** start DATA LISTING **
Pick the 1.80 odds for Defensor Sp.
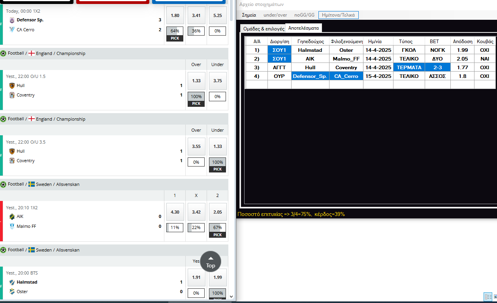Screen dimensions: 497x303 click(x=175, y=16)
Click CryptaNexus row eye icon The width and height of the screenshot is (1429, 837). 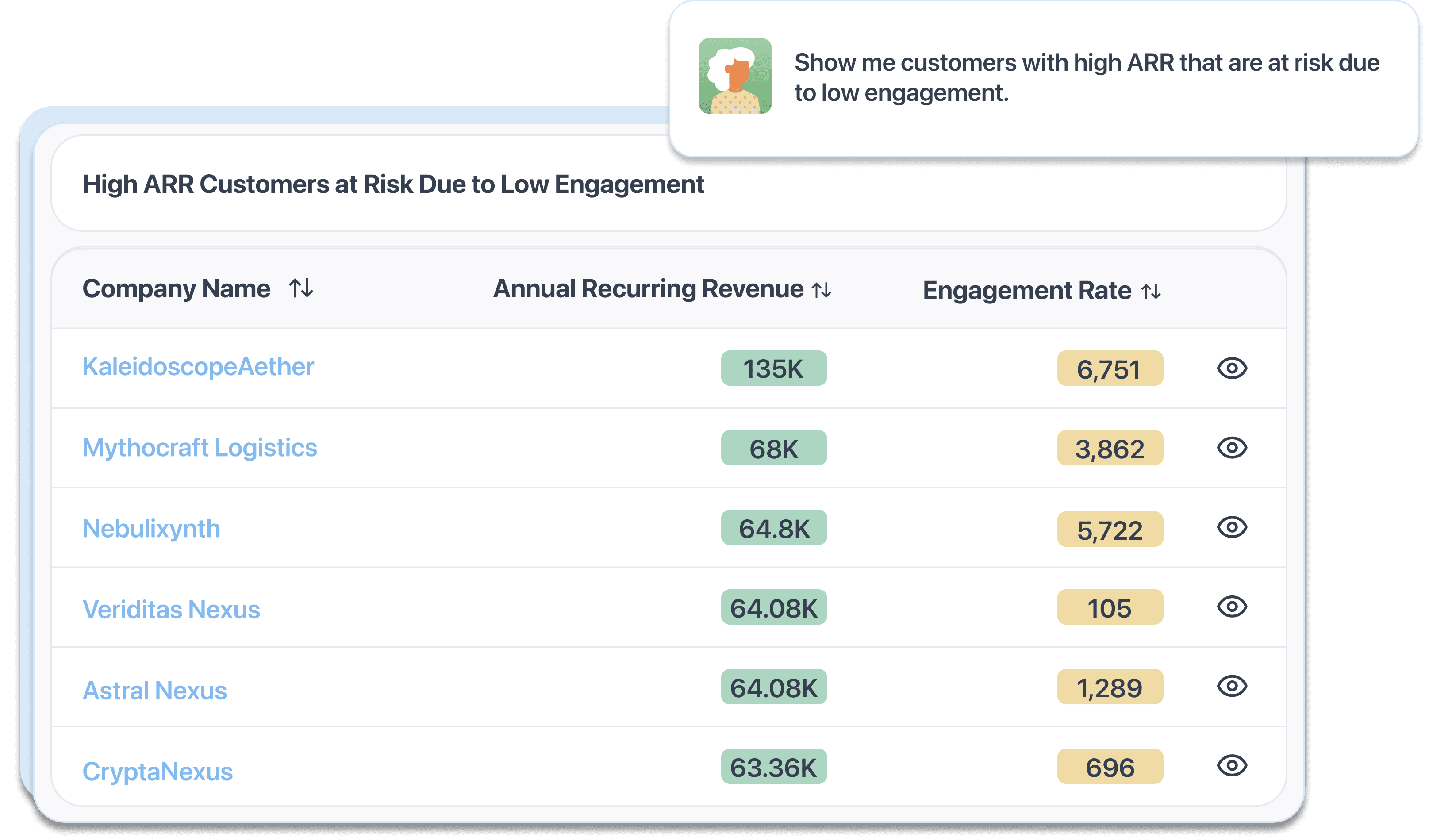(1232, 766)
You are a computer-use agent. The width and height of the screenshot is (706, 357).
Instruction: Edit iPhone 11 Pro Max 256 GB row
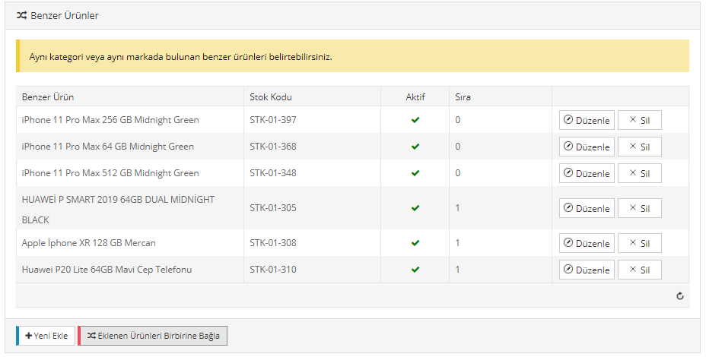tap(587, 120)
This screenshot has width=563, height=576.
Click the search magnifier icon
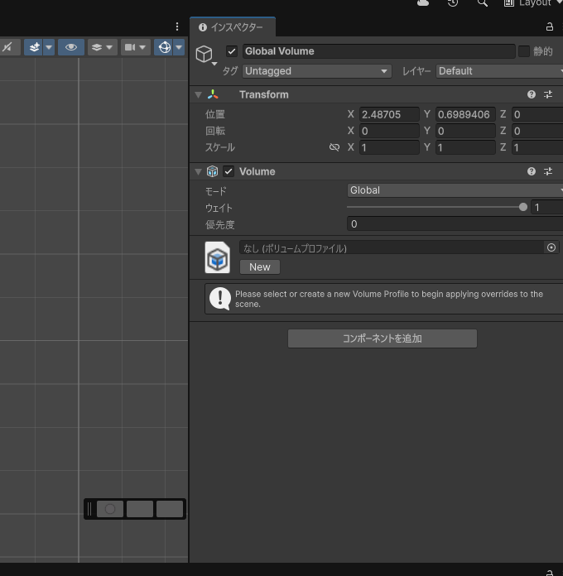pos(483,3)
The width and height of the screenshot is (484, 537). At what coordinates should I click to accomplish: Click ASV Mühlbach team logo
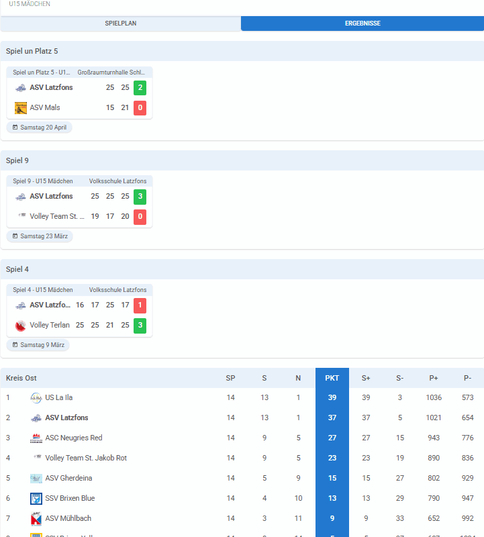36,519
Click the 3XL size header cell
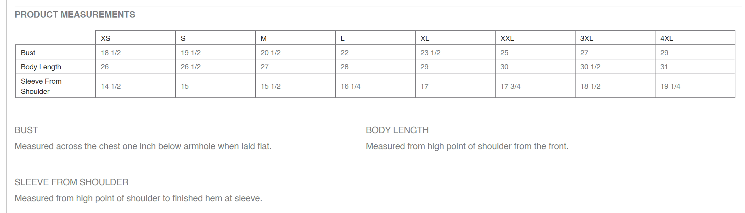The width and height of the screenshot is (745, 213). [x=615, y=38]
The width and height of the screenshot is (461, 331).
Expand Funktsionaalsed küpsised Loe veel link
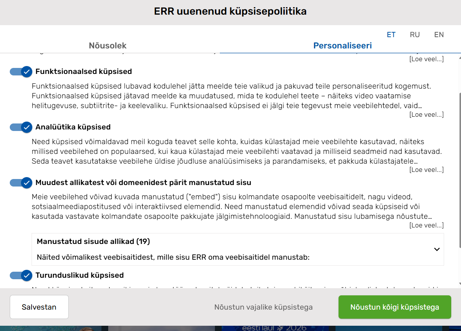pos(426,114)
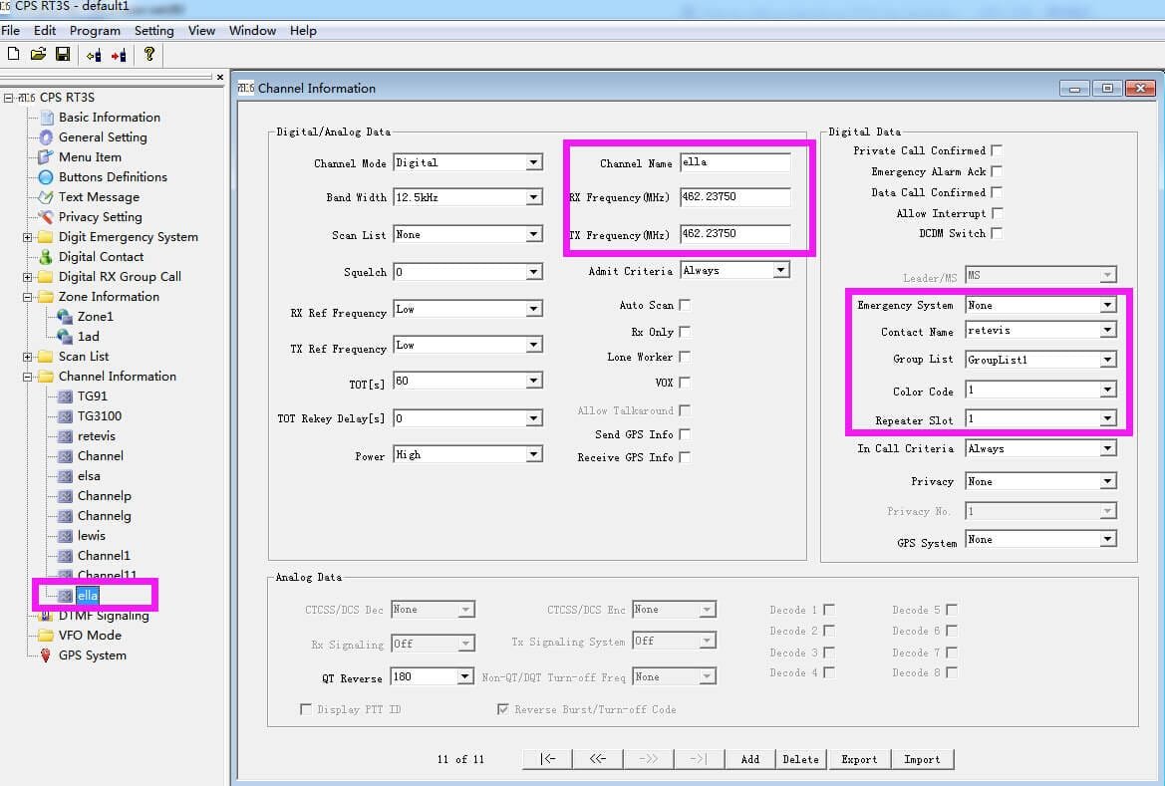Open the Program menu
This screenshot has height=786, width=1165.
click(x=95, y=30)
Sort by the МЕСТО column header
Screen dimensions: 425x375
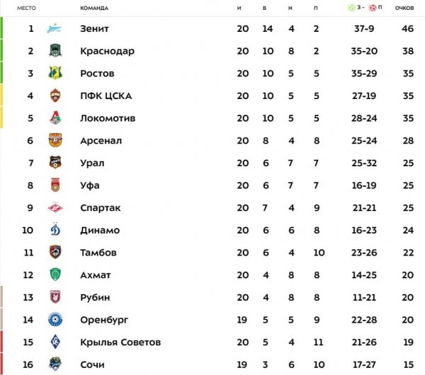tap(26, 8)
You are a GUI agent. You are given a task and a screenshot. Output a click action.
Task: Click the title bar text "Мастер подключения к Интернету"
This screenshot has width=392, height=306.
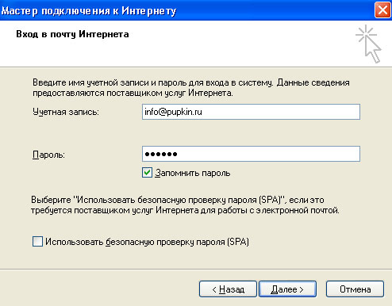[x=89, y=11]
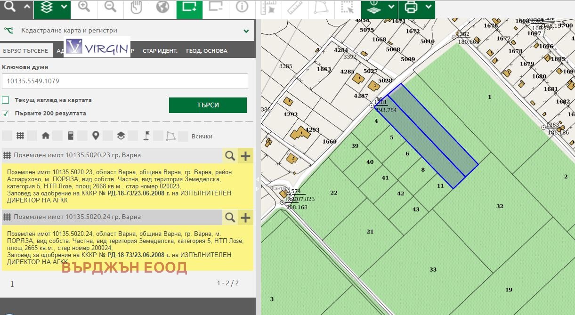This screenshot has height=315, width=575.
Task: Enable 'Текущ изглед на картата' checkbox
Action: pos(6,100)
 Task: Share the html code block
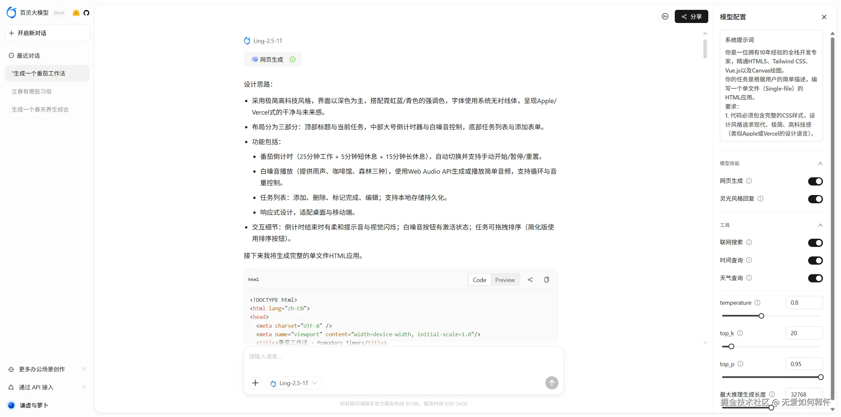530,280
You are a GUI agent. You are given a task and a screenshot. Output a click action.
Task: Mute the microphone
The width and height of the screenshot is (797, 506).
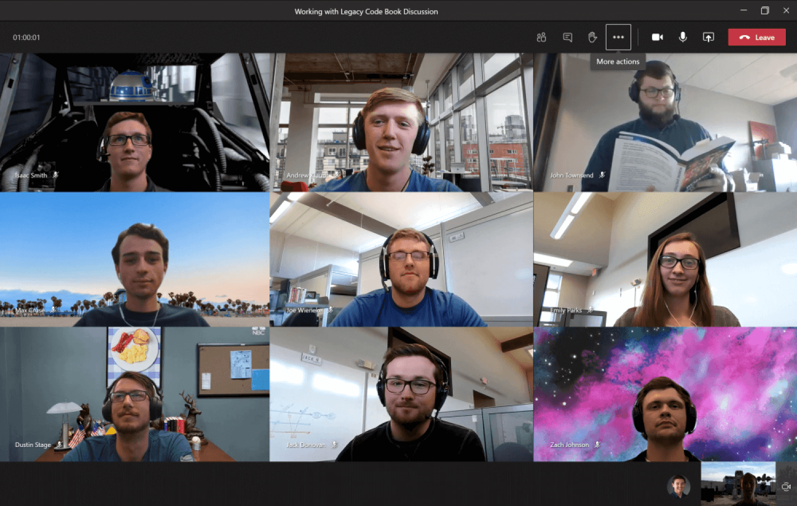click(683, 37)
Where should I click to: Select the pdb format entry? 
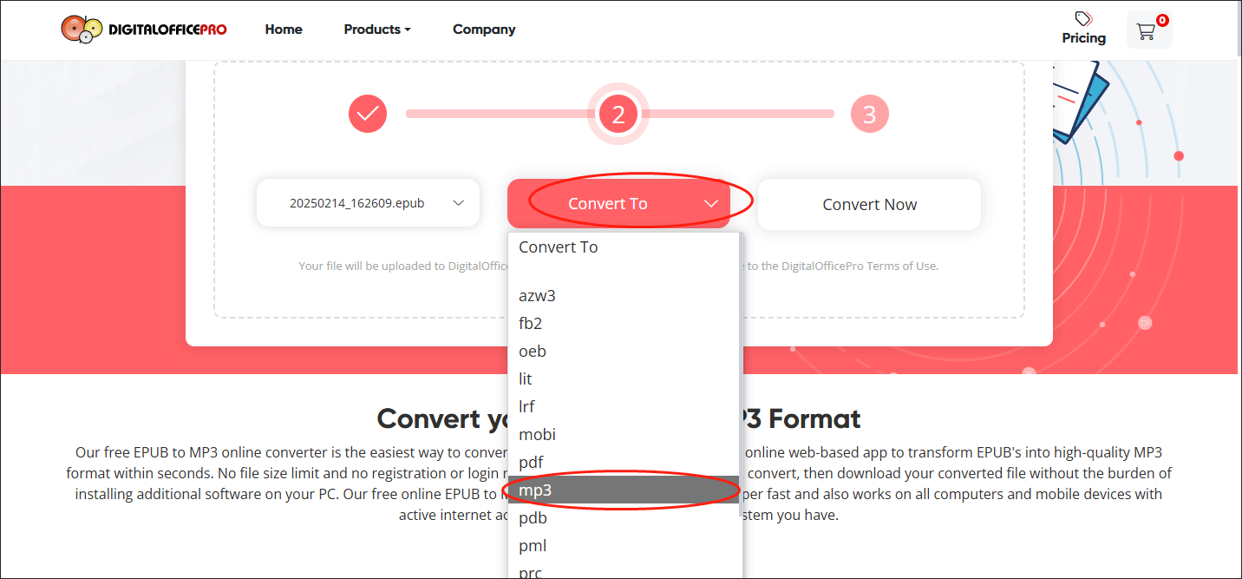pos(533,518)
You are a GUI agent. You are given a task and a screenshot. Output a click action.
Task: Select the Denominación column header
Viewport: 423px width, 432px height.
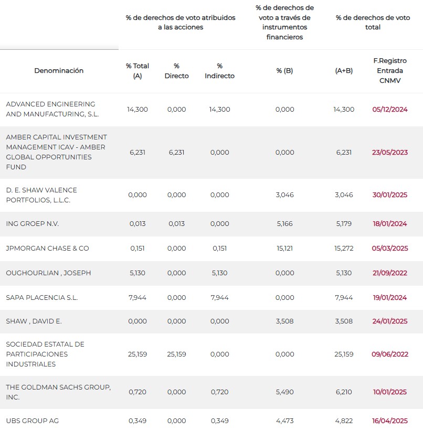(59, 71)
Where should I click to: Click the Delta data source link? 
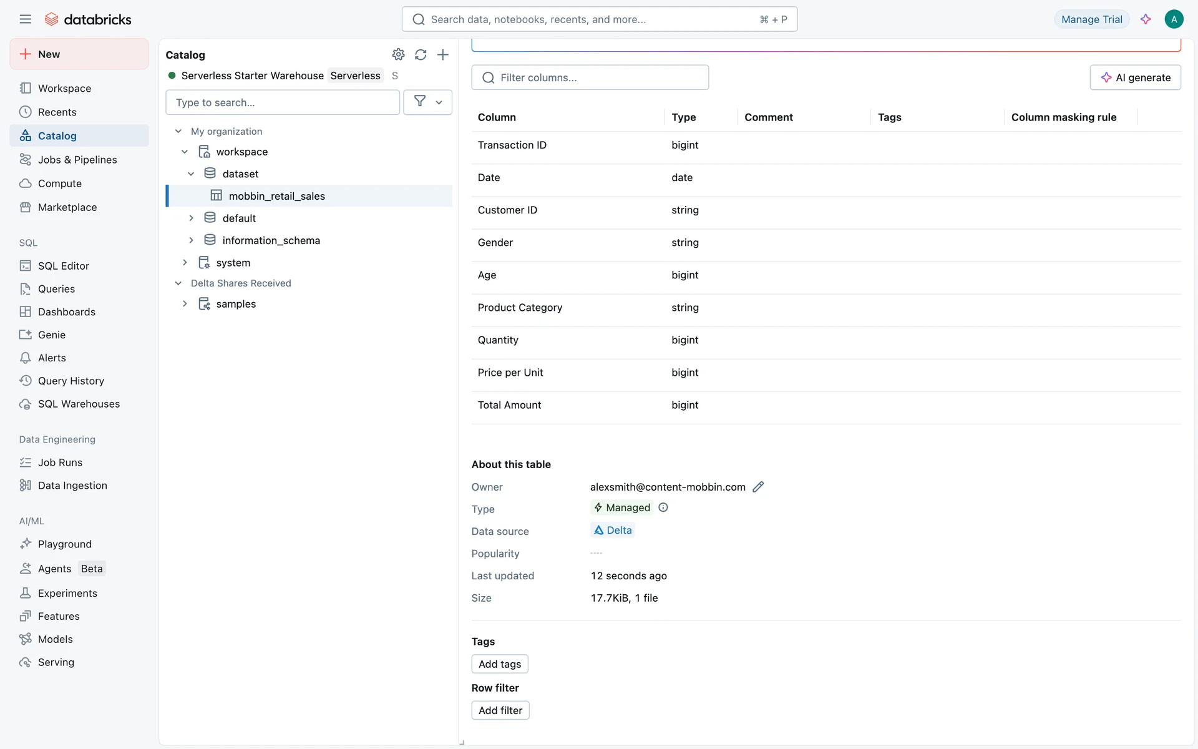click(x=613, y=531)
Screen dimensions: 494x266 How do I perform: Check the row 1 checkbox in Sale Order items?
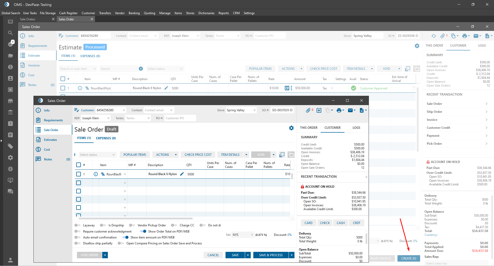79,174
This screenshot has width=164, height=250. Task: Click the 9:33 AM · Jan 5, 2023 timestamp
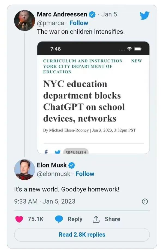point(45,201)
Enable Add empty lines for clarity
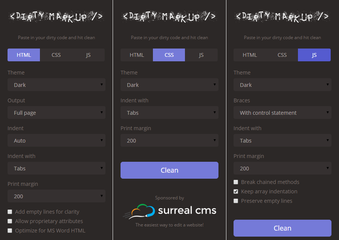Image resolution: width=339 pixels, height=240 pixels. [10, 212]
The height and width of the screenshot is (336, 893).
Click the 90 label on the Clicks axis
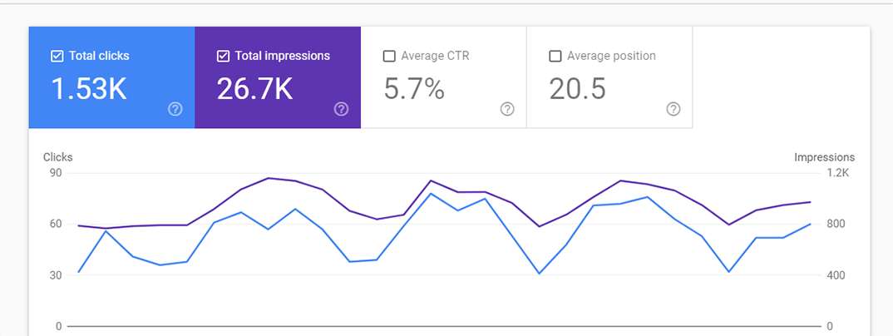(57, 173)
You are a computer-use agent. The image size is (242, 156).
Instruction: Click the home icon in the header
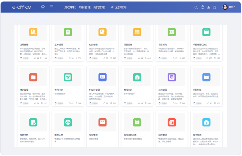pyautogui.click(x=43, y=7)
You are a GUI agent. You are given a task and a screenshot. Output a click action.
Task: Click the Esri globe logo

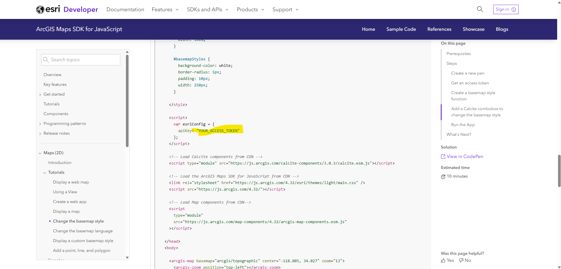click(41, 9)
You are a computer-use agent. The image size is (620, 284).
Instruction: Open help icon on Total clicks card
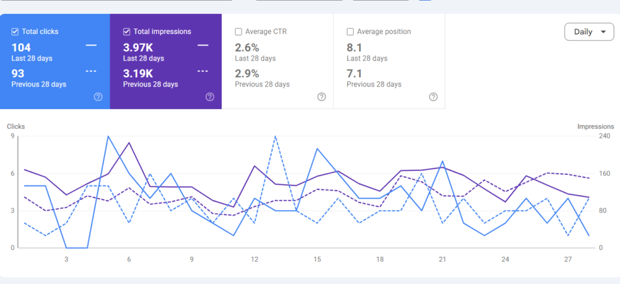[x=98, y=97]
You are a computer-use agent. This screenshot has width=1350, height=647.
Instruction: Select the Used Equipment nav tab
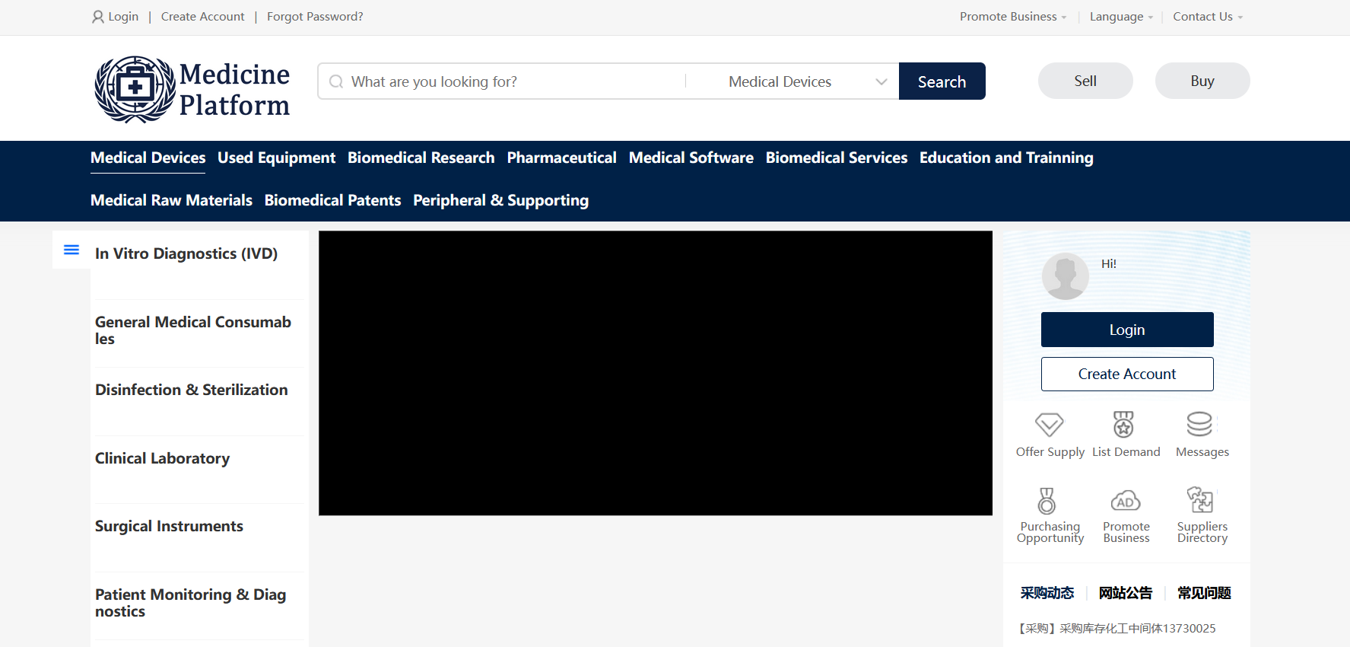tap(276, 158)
** end DATA LISTING **
▶ [YOUR INSTRUCTIONS]: Rewrite the stretch of lines from the one containing "The width and height of the screenshot is (484, 537)." through the one containing "[x=98, y=97]", substituting "interface agent" for each "GUI agent" and keeping everything else the same. Leave the pictures out of the answer.

▶ [EXERCISE ANSWER]:
The width and height of the screenshot is (484, 537). At what coordinates should I click to accomplish: Click ASV Mühlbach team logo
36,519
Click the 3XL size header cell
The width and height of the screenshot is (745, 213). [x=615, y=38]
The width and height of the screenshot is (461, 331).
Expand Funktsionaalsed küpsised Loe veel link
pos(426,114)
Open the Program menu
This screenshot has height=786, width=1165.
click(x=95, y=30)
Sort by the МЕСТО column header
Screen dimensions: 425x375
tap(26, 8)
You are a interface agent. You are given a task and a screenshot. Output a click action.
Task: Click the title bar text "Мастер подключения к Интернету"
This screenshot has width=392, height=306.
[x=89, y=11]
This screenshot has height=315, width=575.
Task: Enable 'Текущ изглед на картата' checkbox
Action: pos(6,100)
 Task: Share the html code block
530,280
You are a interface agent. You are given a task and a screenshot. Output a click action.
Task: Mute the microphone
The width and height of the screenshot is (797, 506).
click(683, 37)
Where should I click to: Select the pdb format entry? 
pos(533,518)
You are a interface agent. You are given a task and a screenshot. Output a click action.
Task: Select the Denominación column header
Viewport: 423px width, 432px height.
(59, 71)
Where should I click to: Click the Delta data source link? 
click(x=613, y=531)
Screen dimensions: 494x266 How do I perform: Check the row 1 checkbox in Sale Order items?
79,174
This screenshot has width=164, height=250. Task: Click the 9:33 AM · Jan 5, 2023 timestamp
point(45,201)
Enable Add empty lines for clarity
Image resolution: width=339 pixels, height=240 pixels. [10, 212]
The height and width of the screenshot is (336, 893).
Click the 90 label on the Clicks axis
(57, 173)
You are a computer-use agent. The image size is (242, 156).
Instruction: Click the home icon in the header
pyautogui.click(x=43, y=7)
You are a interface agent. You are given a task and a screenshot. Output a click action.
Task: Click the Esri globe logo

click(41, 9)
You are a computer-use agent. The image size is (620, 284).
Instruction: Open help icon on Total clicks card
[x=98, y=97]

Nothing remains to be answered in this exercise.